Last week when Eric went missing, members of the wedding and photography community dropped everything and came together to help with the search. We were overwhelmed to witness from afar, and experience from up close, the outpouring of support. Fellow photographers, colleagues in the wedding industry, strangers, neighbors and friends assisted with the intensive search for Eric. This show of love and assistance in a time of great tragedy was humbling and inspiring. We know that it was a reflection of the kind of person Eric was: giving, all-in, loyal and committed. Eric leaves as his legacy a reminder that relationships - time spent with parents and children, sharing of good times and bad with friends, and generous participation in community - are precious and ultimately all we have to give in the end. Eric gave us his all.
Eric leaves behind his wife Amber, two beautiful young children, and a third baby due Christmas day. We hope that if you are able you will give to Amber and their family - no amount is too small - in order to help minimize their financial concerns during this time of grieving.
We share more about Eric here from Carla Ten Eyck, whose words most plainly and eloquently express the loss we are all feeling:
This week we lost a close friend, mentor, employee and all around amazing person. Eric Langlois of RAW Photo Design, was searching for his bike he lost in a fall the previous day and never came home. After a massive search with hundreds of volunteers, his body was found a week later.
Eric was more than just a photographer. He was a loving, sarcastic and crazy funny husband, friend, practical joker, son, brother and father. He wore skinny jeans when I wasn’t sure if they were cool or not. He loved short sleeved plaid shirts. He actually owned a canadian flag unitard and was caught on camera once actually wearing it. With a Darth Vader mask.

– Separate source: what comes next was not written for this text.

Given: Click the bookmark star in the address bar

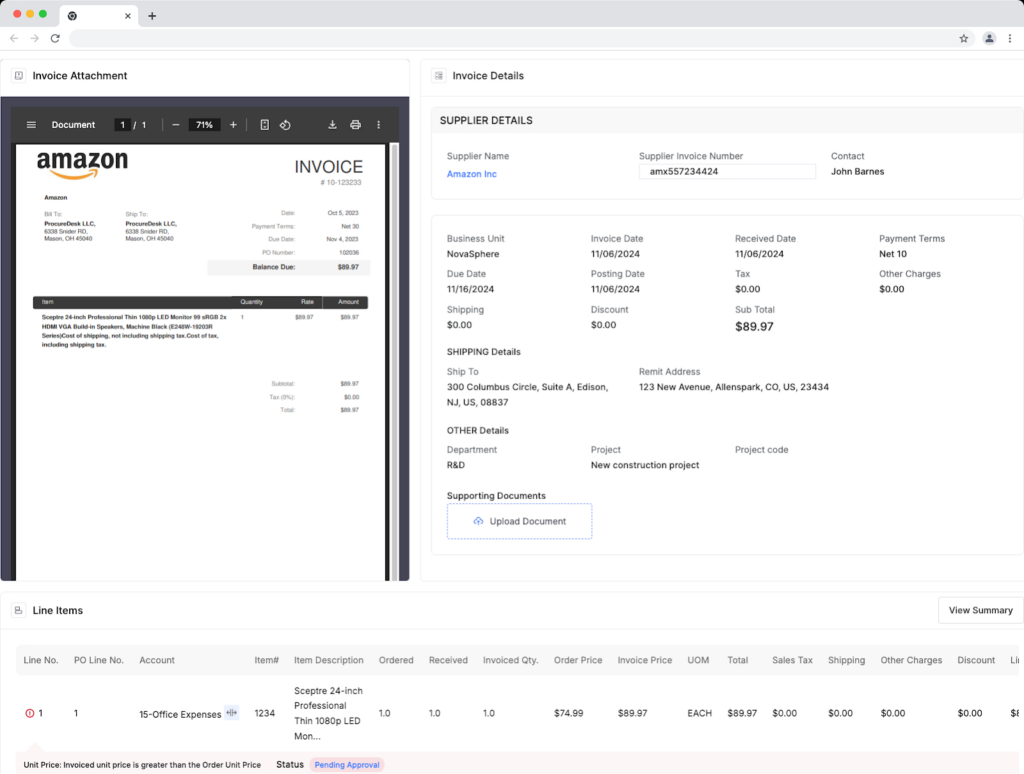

Professionally Eric was a very sought after photographer and teacher. He had so much passion for photography. A self-taught photographer, he took care in what he learned so that he was the best he could be and quickly became a leader in our industry. His dedication to teaching was evident in his sold out workshops and huge student following. His work was edgy, different and not what everyone else was doing, and that was exactly how he wanted it.

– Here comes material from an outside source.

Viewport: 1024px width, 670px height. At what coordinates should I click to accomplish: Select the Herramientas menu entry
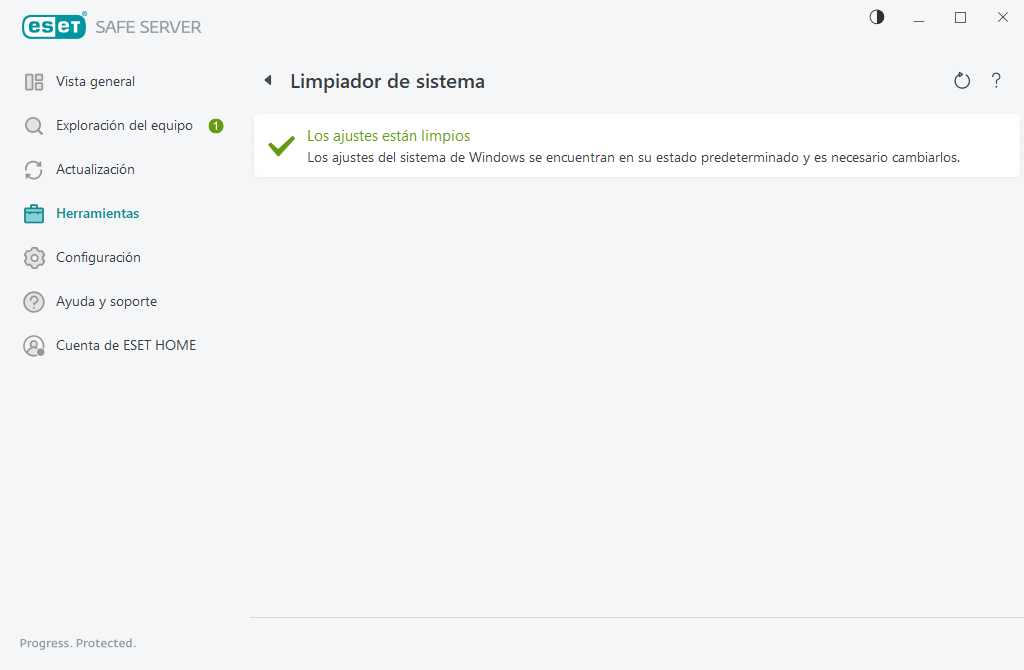point(95,213)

Eric and I were bonded in our grief from losing our Mothers. I was his grief-guide. Told him all of the insider secrets that no one really tells you when you lose your Mom. I told him to drop everything and spend every last minute with her. That once she is gone, well. She is gone. There is no going back. Eric took my advice, thankfully. He spent as much time with his Mom as he could. He loved her with every spare space in his big heart until the moment that she left this world.
As I watched Eric eulogize his Mom I am brought to a day where I saw my dear friend at his most vulnerable. He let us all in to that moment when she passed away, with him cradling her in her bed, singing a song that she used to sing to his children. It was at that moment that I vowed to always be there for him and protect him no matter what. In friendship and in business. Anything he needed I would do. And so our friendship grew deeper and deeper over the years. Today I know that he knew there was nothing I would not do for him, whether he liked it or not. I was his Momma Bear.

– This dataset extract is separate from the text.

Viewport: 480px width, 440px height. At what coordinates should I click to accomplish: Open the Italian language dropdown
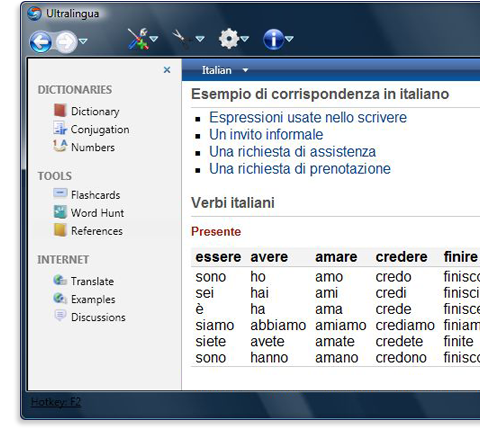tap(225, 70)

Everyone had their own relationship with Eric. Some were based on strings of completely inappropriate texts that would have you howling with laughter. OK most were! Some relied on Eric for his expertise in one area or another, from off camera lighting to synching stupid BusyCal with ShootQ (this was a huge part of our relationship) He was the undisputed master of this! Other people would bond with Eric over being a very busy Dad and how to balance work and kids and really be present for your family.
I have been thinking a lot about what Eric meant to me this whole week as I was feverishly searching for him. All that he brought into my life, and the lives of our community. For me, Eric helped me in my own grieving process with my Mom, which is ironic since here I am now grieving him. The lesson in this? Eric knew loss. He celebrated life, he knew to love hard, forgive easy and spend every spare second with his family and those that mattered most.
A few years back Eric and I were at a workshop where one of the exercises was to write your obituary. He was one of two people who had the courage to read his aloud. I remember laughing so hard because he was funny as hell! But I also remember sobbing my eyes out when he spoke about his kids and saw how emotional he was while talking about what he wished for his family.
What little peace I can find in this whole ordeal is that Eric helped unite a community and gave us all the opportunity to feel true, real, hard love. Whether we knew him intimately or casually or not at all. His passion for his work, his friends and his family united us all on our quest to find him and bring him home.